De acordo com o processo, a passageira viajava a trabalho e acabou perdendo compromissos profissionais em razão do cancelamento. A empresa alegou que o imprevisto ocorreu devido a manutenção não programada na aeronave, o que, segundo a defesa, excluiria a obrigação de indenizar.
Entretanto, o relator do caso, juiz Luiz Octavio Oliveira, entendeu que o argumento não se sustenta, considerando “as peculiaridades do caso concreto, especialmente a duração significativa do atraso, a ausência de comunicação prévia, a falta de assistência adequada e a perda de compromissos profissionais”.

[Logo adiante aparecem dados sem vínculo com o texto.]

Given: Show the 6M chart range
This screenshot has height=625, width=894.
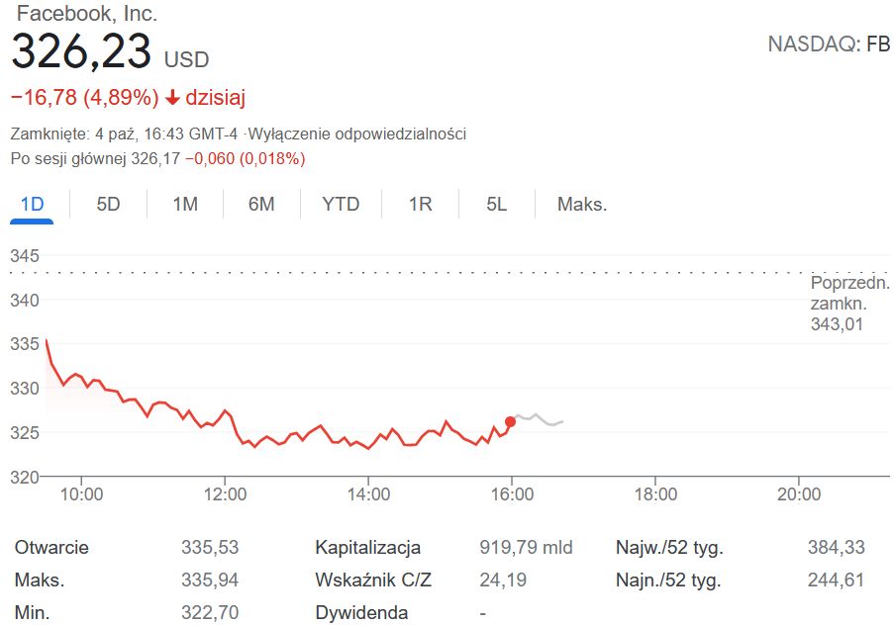Looking at the screenshot, I should coord(261,205).
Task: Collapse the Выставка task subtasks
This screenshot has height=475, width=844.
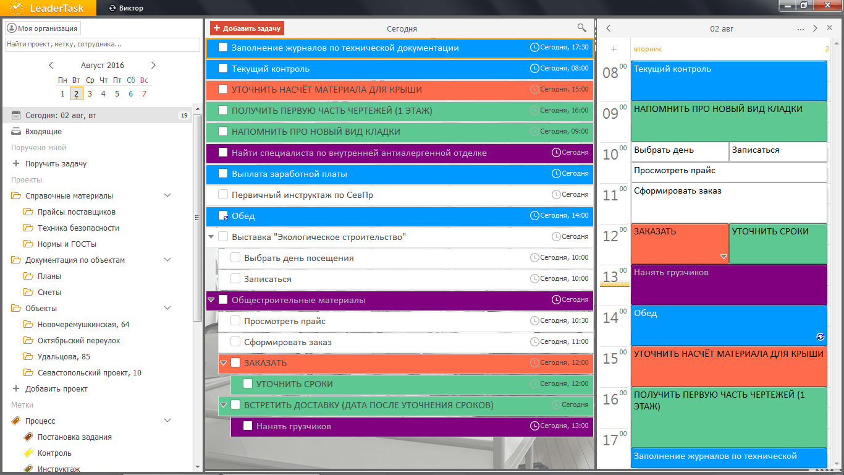Action: pyautogui.click(x=211, y=237)
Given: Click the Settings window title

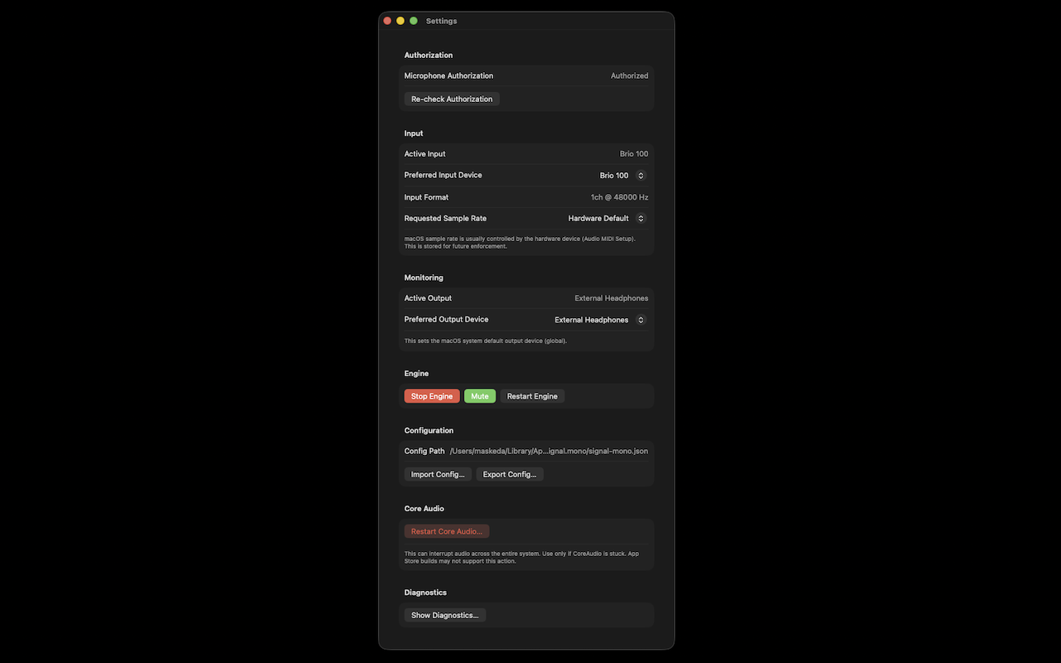Looking at the screenshot, I should (441, 20).
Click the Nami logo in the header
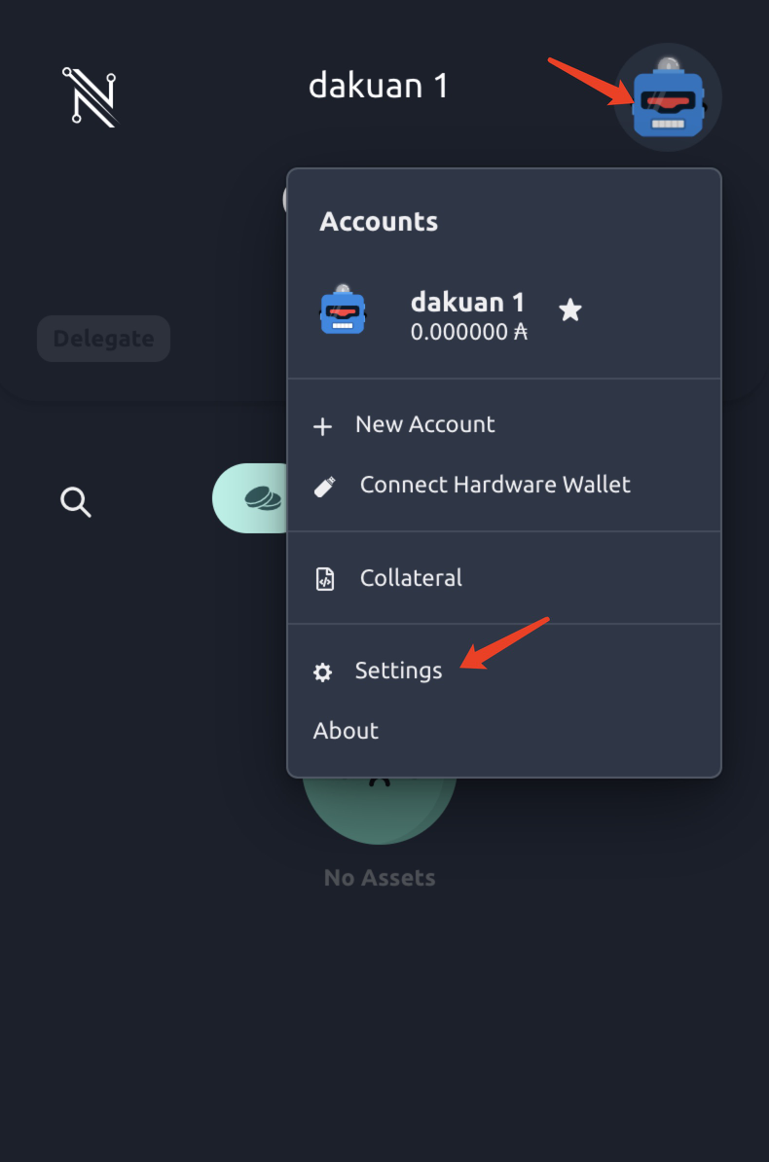Image resolution: width=769 pixels, height=1162 pixels. pos(90,96)
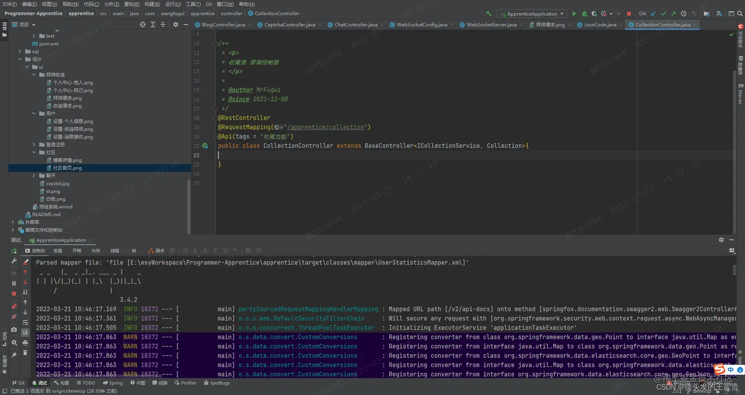Run ApprenticeApplication with green play icon
745x395 pixels.
coord(574,14)
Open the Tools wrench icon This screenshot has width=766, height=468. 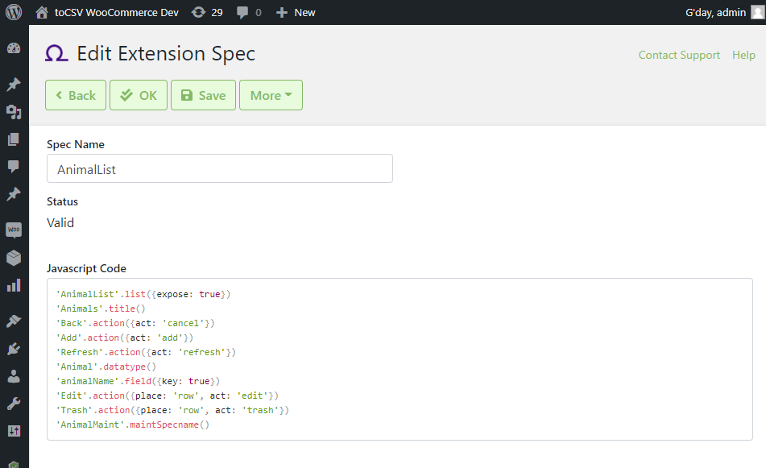coord(14,404)
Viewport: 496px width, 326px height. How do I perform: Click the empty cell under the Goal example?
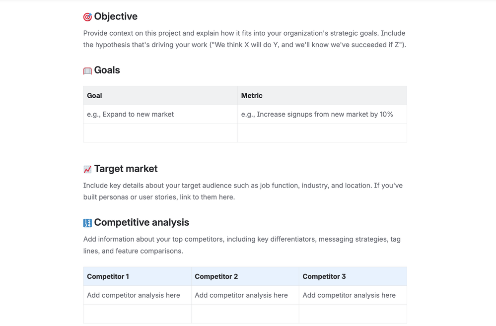click(x=160, y=133)
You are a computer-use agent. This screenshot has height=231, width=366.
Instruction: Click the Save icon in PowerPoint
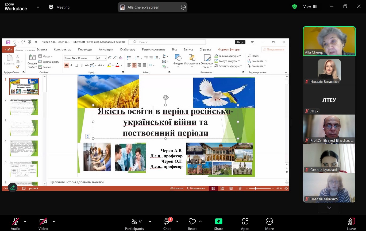8,42
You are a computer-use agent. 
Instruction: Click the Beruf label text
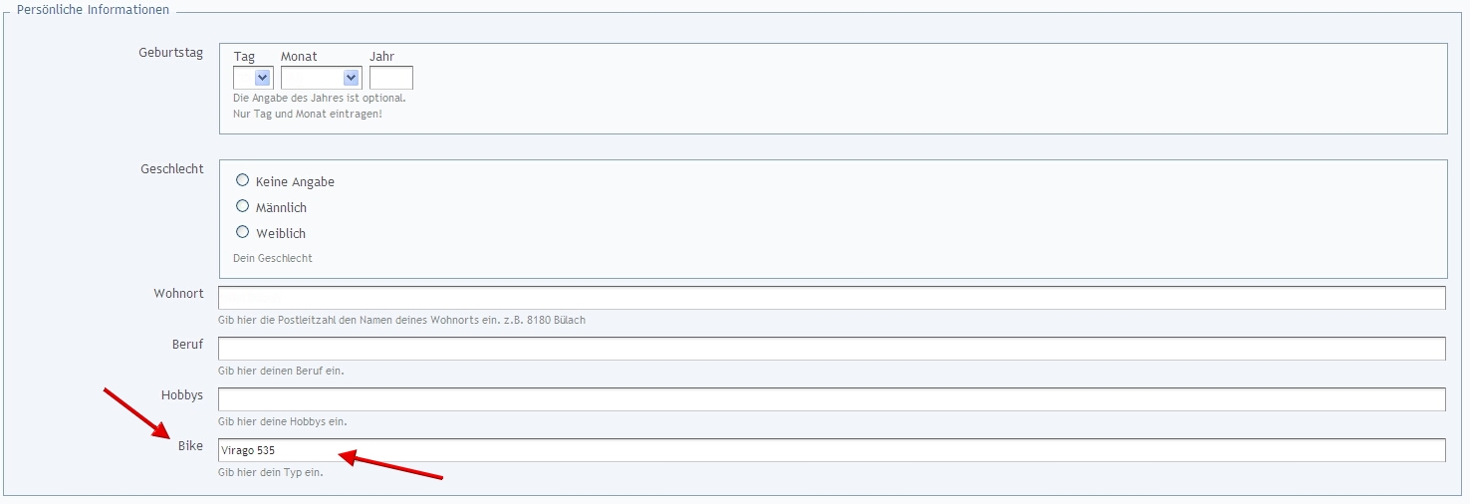pyautogui.click(x=187, y=345)
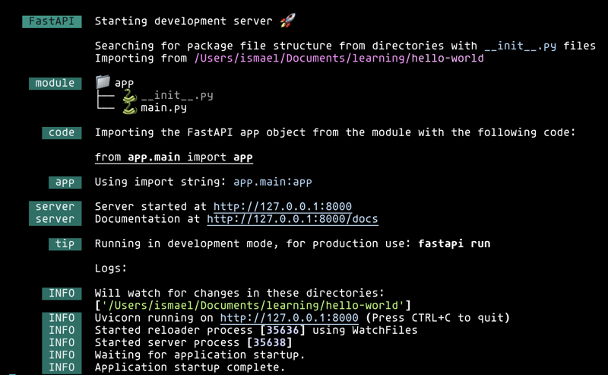Click the green FastAPI badge
Viewport: 608px width, 375px height.
52,21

A decisão também destacou que o problema alegado pela companhia não configura “motivo de força maior”, já que manutenções e falhas operacionais são riscos inerentes à própria atividade aérea. “A falha nesse dever de organização empresarial não pode ser transferida ao consumidor na forma de prejuízos não compensados”, afirmou o magistrado em seu voto.
O desembargador ressaltou ainda que a Azul descumpriu o dever de informação, previsto na Resolução nº 400/2016 da Agência Nacional de Aviação Civil (Anac), que exige aviso prévio de pelo menos 72 horas em casos de alteração programada de voo.
Inicialmente, a ação havia sido julgada improcedente em primeira instância, mas a passageira recorreu da decisão, alegando que a Justiça não havia considerado a gravidade dos transtornos sofridos. O TJMT, então, reformou a sentença e reconheceu o direito à indenização.
Procurada, a assessoria da Azul informou que não comenta casos que ainda tramitam na Justiça.